▶ [WHAT THIS TASK INVOLVES] Reproduce, exactly and in full, only the lines below from the one containing "Image resolution: width=785" through the one containing "You are a computer-use agent. Image resolution: width=580".

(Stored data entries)

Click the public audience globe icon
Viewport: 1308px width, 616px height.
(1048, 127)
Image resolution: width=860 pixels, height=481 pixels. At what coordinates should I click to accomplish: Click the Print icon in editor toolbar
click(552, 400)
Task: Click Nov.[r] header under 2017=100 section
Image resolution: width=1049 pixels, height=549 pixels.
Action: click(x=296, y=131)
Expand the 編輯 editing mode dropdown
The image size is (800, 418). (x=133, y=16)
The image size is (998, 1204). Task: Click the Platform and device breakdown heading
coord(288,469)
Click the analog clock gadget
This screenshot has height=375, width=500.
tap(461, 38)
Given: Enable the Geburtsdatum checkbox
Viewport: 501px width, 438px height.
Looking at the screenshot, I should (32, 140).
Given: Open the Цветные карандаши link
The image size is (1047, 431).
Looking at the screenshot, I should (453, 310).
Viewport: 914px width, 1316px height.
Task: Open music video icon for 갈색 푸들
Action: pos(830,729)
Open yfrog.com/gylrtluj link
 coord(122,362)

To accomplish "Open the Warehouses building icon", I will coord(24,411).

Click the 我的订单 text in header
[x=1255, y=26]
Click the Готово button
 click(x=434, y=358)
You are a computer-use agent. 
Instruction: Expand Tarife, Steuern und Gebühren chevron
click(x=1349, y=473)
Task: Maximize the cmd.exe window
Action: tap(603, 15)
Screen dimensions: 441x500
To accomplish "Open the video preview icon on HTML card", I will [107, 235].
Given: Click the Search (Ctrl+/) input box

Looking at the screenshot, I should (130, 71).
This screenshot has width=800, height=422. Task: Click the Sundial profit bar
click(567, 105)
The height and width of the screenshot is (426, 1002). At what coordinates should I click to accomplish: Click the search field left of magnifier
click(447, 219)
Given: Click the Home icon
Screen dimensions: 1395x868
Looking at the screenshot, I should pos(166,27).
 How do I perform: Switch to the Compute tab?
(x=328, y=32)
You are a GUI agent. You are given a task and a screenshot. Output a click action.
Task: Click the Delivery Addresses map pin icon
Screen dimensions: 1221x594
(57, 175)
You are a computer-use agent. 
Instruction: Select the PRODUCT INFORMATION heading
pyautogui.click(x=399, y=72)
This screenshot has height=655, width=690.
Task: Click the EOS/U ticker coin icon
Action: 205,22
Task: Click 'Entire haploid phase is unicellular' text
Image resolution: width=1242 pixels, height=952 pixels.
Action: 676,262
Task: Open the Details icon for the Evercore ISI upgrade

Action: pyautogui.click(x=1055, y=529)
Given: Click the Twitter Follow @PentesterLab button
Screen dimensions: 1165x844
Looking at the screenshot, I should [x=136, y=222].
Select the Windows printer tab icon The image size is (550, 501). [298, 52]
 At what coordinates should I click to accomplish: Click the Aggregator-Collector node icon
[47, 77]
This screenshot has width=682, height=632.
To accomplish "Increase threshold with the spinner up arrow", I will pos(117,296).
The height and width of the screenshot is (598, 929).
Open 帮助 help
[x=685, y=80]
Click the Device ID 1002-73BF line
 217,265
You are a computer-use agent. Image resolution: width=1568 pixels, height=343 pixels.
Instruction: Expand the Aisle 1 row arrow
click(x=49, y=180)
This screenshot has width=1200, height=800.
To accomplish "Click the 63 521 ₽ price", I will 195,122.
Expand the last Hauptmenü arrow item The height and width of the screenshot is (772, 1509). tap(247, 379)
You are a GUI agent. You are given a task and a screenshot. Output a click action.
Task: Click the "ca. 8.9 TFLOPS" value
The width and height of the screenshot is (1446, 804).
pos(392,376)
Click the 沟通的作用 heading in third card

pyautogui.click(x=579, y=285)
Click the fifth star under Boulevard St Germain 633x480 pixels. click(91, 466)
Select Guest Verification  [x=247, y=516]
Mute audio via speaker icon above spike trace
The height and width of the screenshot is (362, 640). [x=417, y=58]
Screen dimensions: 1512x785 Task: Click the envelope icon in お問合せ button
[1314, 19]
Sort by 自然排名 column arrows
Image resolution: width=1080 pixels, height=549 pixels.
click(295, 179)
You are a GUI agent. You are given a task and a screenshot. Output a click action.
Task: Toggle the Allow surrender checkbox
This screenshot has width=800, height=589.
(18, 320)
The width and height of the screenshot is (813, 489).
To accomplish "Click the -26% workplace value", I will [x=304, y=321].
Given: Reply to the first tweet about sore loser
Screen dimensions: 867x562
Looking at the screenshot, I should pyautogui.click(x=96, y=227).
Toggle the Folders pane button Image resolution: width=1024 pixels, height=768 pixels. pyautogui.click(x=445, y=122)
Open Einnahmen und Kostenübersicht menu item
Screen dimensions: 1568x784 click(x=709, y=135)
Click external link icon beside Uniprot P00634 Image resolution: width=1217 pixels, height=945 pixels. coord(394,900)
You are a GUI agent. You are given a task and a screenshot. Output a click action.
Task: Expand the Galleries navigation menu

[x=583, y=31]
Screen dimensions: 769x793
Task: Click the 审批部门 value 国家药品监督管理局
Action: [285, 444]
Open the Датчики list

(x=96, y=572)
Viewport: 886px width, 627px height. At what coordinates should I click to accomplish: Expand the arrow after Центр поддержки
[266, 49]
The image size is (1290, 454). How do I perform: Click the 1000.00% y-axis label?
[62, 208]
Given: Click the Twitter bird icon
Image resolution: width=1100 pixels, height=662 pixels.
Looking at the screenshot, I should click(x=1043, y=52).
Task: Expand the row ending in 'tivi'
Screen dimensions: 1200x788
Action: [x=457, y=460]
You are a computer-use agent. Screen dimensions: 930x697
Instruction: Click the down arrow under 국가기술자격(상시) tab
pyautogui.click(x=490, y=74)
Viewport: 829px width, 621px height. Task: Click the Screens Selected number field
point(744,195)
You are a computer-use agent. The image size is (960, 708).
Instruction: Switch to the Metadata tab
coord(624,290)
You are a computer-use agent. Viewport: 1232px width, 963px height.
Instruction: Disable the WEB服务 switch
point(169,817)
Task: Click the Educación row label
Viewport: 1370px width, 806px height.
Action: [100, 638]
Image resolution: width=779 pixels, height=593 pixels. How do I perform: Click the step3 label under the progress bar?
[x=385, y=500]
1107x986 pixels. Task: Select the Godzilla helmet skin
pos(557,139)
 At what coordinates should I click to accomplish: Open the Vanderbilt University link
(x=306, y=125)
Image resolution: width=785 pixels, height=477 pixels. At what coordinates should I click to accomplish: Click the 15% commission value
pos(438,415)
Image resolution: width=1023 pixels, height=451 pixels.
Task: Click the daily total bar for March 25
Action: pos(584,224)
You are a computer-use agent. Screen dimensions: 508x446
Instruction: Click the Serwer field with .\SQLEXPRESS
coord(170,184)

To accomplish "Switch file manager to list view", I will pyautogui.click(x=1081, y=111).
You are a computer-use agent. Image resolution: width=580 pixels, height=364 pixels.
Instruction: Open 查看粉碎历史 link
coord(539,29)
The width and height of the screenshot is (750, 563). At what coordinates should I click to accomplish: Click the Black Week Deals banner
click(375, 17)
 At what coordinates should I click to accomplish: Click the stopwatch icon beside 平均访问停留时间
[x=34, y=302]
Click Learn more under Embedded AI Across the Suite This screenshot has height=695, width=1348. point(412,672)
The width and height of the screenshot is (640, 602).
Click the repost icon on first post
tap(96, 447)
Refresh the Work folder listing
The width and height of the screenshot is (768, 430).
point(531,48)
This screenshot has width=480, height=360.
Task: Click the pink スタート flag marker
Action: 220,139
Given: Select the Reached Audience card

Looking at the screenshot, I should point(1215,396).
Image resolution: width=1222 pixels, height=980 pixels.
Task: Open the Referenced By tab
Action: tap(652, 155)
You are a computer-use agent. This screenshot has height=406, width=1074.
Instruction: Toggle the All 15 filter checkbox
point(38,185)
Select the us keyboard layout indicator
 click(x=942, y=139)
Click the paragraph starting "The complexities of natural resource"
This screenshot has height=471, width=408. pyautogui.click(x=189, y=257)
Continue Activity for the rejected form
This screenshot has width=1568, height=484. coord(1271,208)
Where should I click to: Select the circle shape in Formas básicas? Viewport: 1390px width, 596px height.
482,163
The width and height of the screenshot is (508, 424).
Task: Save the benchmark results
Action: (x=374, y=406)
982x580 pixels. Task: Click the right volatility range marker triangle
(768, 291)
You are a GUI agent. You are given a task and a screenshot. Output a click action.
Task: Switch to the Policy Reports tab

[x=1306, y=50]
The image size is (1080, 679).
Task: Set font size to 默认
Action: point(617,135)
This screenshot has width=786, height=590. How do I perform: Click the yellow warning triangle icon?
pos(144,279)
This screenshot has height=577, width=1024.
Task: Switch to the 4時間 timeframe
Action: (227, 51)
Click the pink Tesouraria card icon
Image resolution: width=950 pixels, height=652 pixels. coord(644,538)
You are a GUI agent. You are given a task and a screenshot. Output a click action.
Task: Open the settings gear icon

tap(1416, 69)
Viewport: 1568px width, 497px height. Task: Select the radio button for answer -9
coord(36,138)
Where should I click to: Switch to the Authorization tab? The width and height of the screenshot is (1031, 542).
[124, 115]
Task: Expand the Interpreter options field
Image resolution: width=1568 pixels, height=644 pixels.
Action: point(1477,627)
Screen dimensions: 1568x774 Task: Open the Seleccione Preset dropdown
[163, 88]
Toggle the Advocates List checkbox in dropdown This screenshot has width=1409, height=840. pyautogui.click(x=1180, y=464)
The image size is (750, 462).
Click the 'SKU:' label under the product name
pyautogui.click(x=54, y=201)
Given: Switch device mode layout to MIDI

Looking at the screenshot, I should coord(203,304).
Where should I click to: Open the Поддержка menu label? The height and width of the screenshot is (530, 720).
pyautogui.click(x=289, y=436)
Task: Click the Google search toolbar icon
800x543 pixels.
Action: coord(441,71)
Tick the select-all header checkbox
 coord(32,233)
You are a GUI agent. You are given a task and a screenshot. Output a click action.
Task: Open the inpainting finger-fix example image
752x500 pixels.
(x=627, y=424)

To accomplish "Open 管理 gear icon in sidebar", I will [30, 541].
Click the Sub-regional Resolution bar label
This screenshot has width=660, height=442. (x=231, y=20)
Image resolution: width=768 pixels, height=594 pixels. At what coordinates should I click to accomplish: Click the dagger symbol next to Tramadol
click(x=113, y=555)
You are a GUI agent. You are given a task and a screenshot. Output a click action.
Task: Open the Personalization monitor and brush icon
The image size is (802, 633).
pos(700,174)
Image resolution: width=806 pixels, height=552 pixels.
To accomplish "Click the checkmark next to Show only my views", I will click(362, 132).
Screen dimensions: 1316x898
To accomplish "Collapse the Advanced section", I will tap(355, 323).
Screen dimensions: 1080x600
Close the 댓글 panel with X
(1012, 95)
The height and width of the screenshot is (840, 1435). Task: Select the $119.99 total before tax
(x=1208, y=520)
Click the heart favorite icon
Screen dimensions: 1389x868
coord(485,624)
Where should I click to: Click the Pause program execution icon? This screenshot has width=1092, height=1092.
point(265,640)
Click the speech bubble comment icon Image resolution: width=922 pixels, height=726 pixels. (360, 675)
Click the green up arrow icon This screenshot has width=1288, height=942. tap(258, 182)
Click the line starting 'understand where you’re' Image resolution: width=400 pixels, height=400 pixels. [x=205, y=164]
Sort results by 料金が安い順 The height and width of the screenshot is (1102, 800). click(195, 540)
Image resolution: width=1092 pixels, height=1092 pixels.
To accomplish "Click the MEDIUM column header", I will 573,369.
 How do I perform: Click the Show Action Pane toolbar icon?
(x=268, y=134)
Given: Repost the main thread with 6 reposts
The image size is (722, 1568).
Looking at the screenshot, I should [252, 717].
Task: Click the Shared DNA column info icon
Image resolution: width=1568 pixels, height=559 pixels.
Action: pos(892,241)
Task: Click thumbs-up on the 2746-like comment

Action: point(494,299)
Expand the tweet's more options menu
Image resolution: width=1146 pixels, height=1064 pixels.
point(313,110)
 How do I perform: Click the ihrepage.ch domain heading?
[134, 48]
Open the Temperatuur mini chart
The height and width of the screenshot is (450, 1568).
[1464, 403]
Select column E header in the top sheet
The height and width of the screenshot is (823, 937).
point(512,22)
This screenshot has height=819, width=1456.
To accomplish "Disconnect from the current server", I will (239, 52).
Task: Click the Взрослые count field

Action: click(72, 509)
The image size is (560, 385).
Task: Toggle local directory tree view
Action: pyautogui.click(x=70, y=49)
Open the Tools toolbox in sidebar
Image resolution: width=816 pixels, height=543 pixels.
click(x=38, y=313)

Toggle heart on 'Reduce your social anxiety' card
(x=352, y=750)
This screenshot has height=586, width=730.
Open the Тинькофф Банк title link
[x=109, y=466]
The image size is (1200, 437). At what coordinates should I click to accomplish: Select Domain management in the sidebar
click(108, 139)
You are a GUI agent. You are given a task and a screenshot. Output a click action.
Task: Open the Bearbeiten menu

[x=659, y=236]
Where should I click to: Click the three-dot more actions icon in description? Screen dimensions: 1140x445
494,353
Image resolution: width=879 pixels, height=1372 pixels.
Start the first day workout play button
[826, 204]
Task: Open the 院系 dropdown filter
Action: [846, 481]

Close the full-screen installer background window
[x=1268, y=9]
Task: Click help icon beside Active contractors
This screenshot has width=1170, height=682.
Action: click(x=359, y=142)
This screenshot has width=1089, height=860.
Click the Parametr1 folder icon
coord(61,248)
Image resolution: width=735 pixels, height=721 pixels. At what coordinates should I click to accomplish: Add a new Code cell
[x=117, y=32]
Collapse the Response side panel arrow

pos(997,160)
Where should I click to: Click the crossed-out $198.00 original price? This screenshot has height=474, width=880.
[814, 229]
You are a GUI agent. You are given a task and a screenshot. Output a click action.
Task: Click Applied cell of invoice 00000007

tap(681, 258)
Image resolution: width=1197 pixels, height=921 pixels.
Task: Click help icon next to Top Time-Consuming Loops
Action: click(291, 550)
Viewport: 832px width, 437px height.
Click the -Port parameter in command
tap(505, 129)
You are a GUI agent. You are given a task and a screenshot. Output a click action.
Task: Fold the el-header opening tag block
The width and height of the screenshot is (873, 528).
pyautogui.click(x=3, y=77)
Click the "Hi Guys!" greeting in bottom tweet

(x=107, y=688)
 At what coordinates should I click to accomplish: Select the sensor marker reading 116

▶ [TASK OUTPUT]
Image resolution: width=785 pixels, height=477 pixels. At what coordinates should I click to accomplish: Click the 15% commission value
pos(438,415)
Image resolution: width=1023 pixels, height=451 pixels.
Task: Click the daily total bar for March 25
Action: pos(584,224)
You are a computer-use agent. Screen dimensions: 508x446
Instruction: Click the Serwer field with .\SQLEXPRESS
coord(170,184)

To accomplish "Switch file manager to list view", I will pyautogui.click(x=1081, y=111).
You are a computer-use agent. Image resolution: width=580 pixels, height=364 pixels.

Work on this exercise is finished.